──────── The input ────────

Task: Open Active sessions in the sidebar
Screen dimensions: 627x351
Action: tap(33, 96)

────────
──────── The input ────────

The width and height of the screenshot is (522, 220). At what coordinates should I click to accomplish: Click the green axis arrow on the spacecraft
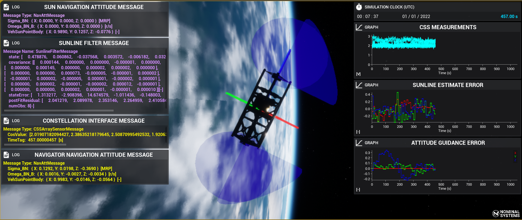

────────
──────── The input ────────

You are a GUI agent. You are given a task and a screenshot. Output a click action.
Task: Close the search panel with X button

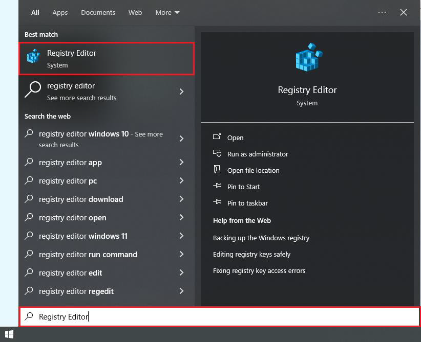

────────

## Exercise requirements
Every line above that contains the word "click" should be reported.

## Answer
The width and height of the screenshot is (522, 220). At what coordinates should I click to accomplish: Click the green axis arrow on the spacecraft
You are a GUI agent. You are given a task and a screenshot. Output a click action.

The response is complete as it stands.